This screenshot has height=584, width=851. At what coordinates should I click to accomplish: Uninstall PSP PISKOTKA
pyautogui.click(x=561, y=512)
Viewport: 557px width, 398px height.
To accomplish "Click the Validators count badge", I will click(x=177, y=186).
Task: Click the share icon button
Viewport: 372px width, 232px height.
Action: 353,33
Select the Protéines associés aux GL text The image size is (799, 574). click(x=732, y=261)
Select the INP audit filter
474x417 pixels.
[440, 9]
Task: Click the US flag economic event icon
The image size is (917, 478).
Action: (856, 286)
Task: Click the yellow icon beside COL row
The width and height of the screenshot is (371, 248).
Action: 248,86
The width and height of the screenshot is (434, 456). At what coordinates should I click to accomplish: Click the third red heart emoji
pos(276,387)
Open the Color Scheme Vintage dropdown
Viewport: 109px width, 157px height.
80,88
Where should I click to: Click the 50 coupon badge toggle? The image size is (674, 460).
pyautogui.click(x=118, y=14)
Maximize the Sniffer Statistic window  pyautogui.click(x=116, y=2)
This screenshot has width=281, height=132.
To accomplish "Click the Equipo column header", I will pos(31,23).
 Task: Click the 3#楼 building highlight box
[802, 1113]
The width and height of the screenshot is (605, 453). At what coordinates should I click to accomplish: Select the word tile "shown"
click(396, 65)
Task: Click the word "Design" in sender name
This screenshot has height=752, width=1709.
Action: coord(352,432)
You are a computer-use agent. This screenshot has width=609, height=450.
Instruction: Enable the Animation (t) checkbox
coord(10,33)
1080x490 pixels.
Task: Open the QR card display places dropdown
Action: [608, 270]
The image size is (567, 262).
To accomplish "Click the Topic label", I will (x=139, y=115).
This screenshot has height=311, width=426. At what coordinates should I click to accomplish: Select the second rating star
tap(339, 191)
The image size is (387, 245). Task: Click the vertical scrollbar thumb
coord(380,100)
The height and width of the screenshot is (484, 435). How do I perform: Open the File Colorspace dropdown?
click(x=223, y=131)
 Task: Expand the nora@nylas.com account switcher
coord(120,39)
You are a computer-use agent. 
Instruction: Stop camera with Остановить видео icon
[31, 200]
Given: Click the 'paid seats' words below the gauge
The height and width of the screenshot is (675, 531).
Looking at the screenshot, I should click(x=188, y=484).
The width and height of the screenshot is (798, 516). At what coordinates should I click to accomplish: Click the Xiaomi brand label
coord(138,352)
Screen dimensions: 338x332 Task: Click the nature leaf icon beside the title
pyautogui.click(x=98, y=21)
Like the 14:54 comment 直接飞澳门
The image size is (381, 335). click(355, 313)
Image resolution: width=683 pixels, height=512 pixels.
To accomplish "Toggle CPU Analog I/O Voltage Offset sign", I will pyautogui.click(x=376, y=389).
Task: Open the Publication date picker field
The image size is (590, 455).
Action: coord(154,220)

THE PROBLEM: Locate the word "will" in the data above. Copy every line carrying it.

SOLUTION TO THIS PROBLEM:
To accomplish "Click the Validators count badge", I will click(x=177, y=186).
To accomplish "Click the Equipo column header", I will pos(31,23).
To accomplish "Click the Topic label", I will (x=139, y=115).
To accomplish "Toggle CPU Analog I/O Voltage Offset sign", I will pyautogui.click(x=376, y=389).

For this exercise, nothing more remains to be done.